**Exercise**
Count the lines in the material below that contain the string "Given", with case mattering, and reply with only that number.

**Dataset records**
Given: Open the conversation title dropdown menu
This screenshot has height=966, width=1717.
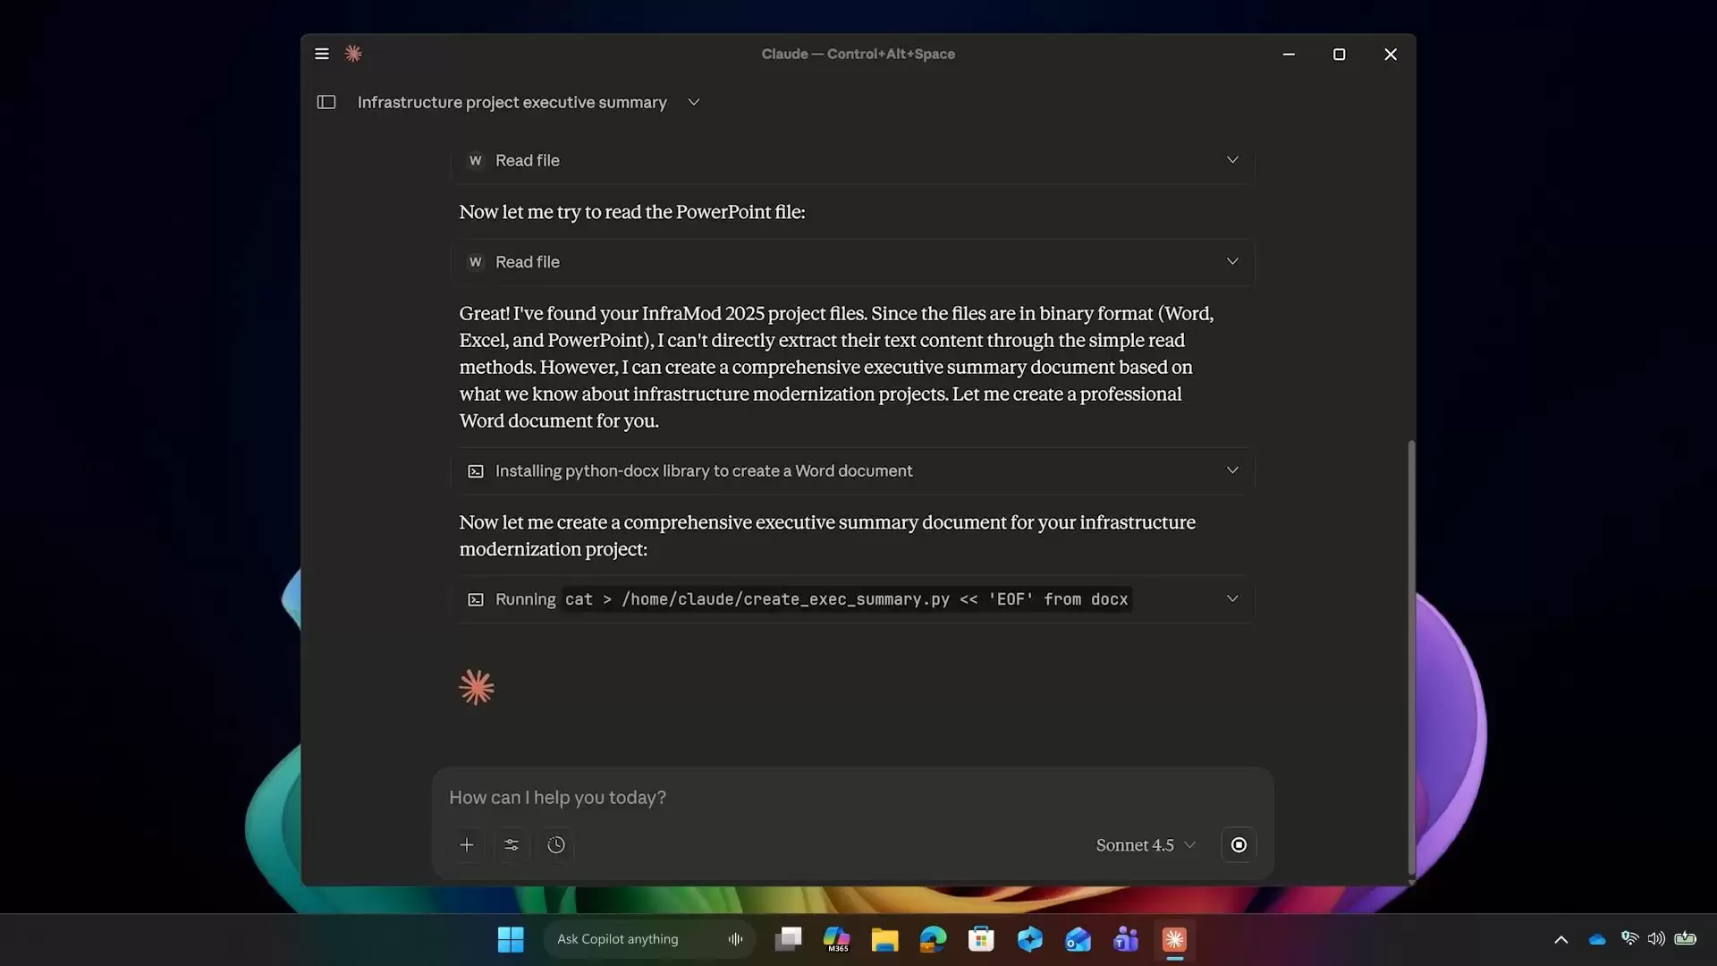Looking at the screenshot, I should [694, 102].
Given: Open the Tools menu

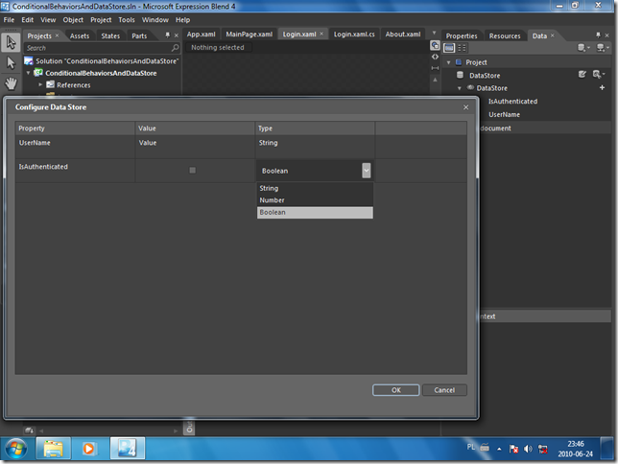Looking at the screenshot, I should pos(127,19).
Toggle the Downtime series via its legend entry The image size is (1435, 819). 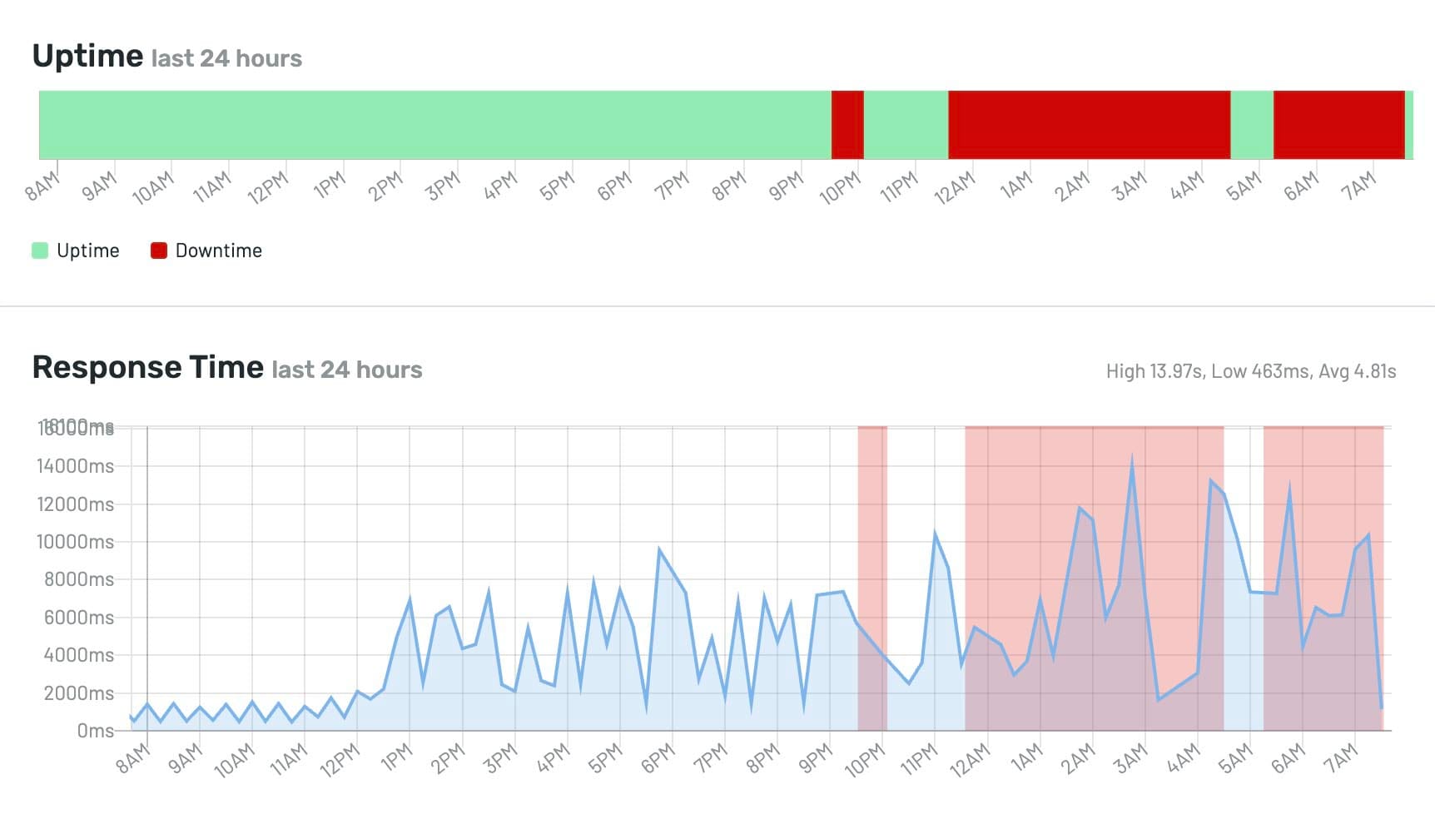[x=218, y=250]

**Problem solution**
2